The de facto leader of the newly declared Islamic Emirate was raised in the birthplace of his insurgent group and jailed in 2010 — until the US requested his release in 2018
Freed from a Pakistani jail at the request of the United States in just 2018, Taliban leader Abdul Ghani Baradar emerged on Sunday as the victor of a 20-year war.
Baradar was born in the Afghani province of Uruzgan in 1968, and was raised in Kandahar — the birthplace of the Taliban movement.
Like most Afghans, Baradar’s life was forever altered by the Soviet invasion of the country in the late 1970s, which transformed him into an insurgent.
He was believed to have fought side-by-side with the one-eyed cleric, Mullah Omar, the Afghan mujahid commander who later led the insurgent group when it founded the Islamic Emirate of Afghanistan in 1996.
The two would go on to found the Taliban movement in the early 1990s, amid the chaos and corruption of the civil war that erupted after the Soviet withdrawal.
With the US invasion and the Taliban’s collapse in 2001, Baradar went into hiding, and was said to have remained active in the Taliban’s leadership in exile.

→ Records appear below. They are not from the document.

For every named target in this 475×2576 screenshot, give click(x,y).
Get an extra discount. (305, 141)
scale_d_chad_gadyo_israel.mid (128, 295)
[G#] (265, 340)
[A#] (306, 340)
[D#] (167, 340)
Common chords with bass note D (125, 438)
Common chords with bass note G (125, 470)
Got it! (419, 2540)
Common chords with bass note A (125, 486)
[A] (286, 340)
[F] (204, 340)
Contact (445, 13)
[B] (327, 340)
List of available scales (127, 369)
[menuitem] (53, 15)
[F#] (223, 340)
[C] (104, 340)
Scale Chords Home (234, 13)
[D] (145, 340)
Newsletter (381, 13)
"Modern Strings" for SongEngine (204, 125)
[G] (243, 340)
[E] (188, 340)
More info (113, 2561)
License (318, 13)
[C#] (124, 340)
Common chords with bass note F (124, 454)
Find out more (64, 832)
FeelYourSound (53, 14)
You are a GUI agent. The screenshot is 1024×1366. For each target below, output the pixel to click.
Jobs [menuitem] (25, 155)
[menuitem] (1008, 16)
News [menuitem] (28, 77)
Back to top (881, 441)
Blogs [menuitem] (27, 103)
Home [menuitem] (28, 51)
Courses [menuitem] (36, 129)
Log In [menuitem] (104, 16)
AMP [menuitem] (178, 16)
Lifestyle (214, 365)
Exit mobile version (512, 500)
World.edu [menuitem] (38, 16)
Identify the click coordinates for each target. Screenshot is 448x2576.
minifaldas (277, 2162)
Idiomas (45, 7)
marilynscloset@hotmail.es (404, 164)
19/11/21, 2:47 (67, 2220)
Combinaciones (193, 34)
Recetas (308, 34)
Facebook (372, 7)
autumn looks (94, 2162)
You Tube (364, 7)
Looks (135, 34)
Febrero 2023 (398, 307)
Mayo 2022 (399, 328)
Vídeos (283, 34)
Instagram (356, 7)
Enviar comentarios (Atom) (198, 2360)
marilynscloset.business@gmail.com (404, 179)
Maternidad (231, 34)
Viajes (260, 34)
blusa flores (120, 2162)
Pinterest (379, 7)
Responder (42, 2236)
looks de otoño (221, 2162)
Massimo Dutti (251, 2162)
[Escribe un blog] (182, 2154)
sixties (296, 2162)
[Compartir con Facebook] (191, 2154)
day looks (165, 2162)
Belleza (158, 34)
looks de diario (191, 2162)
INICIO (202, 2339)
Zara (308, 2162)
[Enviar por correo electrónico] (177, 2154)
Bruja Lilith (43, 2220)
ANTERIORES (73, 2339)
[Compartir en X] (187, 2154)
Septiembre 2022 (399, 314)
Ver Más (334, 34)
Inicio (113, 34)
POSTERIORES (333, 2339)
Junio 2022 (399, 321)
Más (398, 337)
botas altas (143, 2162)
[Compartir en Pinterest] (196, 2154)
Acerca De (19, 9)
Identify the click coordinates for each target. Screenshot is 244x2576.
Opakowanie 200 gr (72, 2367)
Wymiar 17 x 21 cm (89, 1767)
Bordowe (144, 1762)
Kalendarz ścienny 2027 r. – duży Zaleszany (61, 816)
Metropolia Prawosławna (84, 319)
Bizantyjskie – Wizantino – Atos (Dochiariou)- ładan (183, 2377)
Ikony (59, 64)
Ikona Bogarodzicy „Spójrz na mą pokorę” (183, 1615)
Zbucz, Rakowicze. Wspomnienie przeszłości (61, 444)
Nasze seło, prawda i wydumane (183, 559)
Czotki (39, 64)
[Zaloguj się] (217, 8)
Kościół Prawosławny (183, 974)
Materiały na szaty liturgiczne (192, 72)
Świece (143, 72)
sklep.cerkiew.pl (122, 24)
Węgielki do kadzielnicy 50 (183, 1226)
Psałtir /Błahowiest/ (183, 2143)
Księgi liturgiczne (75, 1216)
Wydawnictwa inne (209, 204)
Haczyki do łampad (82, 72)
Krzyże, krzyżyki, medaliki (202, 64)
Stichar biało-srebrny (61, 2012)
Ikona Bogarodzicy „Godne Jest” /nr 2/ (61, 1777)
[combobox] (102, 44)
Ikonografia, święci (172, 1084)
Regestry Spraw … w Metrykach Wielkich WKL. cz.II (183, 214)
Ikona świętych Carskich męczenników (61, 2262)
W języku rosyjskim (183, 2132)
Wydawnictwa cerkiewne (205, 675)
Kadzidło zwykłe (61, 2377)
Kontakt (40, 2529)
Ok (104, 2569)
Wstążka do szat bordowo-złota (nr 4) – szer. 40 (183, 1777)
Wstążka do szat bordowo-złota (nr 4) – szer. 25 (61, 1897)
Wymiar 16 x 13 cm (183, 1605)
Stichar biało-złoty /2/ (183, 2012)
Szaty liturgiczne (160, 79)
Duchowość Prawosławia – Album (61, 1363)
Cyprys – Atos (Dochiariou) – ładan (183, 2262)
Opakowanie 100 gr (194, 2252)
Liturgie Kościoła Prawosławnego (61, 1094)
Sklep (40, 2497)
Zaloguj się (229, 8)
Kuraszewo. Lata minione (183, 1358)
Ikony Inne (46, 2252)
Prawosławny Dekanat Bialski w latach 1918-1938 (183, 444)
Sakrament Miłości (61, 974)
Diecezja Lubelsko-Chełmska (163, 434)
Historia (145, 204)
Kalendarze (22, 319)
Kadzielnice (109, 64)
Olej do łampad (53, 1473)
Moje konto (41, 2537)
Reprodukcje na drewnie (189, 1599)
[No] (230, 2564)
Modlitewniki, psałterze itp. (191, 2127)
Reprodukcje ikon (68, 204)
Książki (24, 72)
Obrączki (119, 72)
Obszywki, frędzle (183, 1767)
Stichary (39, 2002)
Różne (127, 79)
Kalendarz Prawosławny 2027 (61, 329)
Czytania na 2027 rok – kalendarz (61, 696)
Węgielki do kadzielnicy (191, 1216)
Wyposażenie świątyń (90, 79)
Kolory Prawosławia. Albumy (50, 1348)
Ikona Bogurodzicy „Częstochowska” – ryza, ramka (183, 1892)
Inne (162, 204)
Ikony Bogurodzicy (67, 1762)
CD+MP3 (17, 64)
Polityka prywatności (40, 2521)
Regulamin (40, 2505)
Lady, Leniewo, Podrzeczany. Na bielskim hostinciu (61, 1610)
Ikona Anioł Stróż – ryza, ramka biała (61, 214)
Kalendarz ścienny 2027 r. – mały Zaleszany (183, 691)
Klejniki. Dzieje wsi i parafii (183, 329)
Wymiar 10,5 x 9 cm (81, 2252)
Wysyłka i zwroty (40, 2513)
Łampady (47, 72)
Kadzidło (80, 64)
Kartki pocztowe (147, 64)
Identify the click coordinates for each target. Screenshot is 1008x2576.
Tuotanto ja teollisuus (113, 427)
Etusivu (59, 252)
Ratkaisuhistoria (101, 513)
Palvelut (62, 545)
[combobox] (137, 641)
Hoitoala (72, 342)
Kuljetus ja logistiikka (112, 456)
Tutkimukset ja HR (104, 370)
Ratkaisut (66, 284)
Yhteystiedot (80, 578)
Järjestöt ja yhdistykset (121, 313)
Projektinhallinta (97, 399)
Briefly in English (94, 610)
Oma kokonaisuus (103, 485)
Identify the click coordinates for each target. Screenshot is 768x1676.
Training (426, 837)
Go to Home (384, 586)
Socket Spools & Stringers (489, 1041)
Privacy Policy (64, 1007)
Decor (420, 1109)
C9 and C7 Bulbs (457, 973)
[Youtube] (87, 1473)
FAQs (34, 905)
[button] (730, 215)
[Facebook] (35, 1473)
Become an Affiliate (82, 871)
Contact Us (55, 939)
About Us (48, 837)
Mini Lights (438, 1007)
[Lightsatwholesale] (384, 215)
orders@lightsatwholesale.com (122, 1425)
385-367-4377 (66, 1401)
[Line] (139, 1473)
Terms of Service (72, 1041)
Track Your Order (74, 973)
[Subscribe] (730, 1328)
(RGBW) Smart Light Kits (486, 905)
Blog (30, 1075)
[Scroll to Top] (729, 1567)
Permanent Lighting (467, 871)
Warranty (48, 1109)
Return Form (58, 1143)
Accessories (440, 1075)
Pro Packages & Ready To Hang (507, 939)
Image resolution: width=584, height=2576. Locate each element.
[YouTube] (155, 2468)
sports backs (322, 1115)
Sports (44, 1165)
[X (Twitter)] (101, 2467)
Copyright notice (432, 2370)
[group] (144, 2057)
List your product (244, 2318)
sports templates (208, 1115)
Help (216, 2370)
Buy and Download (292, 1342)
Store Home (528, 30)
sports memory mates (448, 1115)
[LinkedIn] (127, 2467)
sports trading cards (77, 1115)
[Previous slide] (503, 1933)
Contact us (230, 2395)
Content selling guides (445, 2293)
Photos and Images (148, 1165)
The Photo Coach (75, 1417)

At the same time, Baradar was believed to have been among a small group of insurgents who approached interim Afghan leader Hamid Karzai with a letter outlining a potential deal that would have seen the militants recognize the new administration.
Arrested in Pakistan in 2010, Baradar was kept in custody, until pressure from the United States saw him freed in 2018 and relocated to Qatar.
That was where he was appointed head of the Taliban’s political office, and oversaw the signing of the withdrawal agreement with the Americans.
In February 2020, Baradar was present during the signing of the Doha Agreement, under which the US would draw its forces down; in return, the Taliban promised not to let extremists use the country as a staging ground for attacking the US or its allies.
The insurgents waited until most US troops had left Afghanistan before embarking on an offensive to take over the country.
In a stunning rout, the Taliban seized nearly all of Afghanistan in just over a week, despite the billions of dollars spent by the US and NATO over nearly 20 years to build up Afghan security forces.
The Taliban swept into Afghanistan’s capital Sunday, after the government collapsed and the embattled president had joined an exodus of his fellow citizens and foreigners.
Baradar is now the de facto president of the newly declared Islamic Emirate of Afghanistan.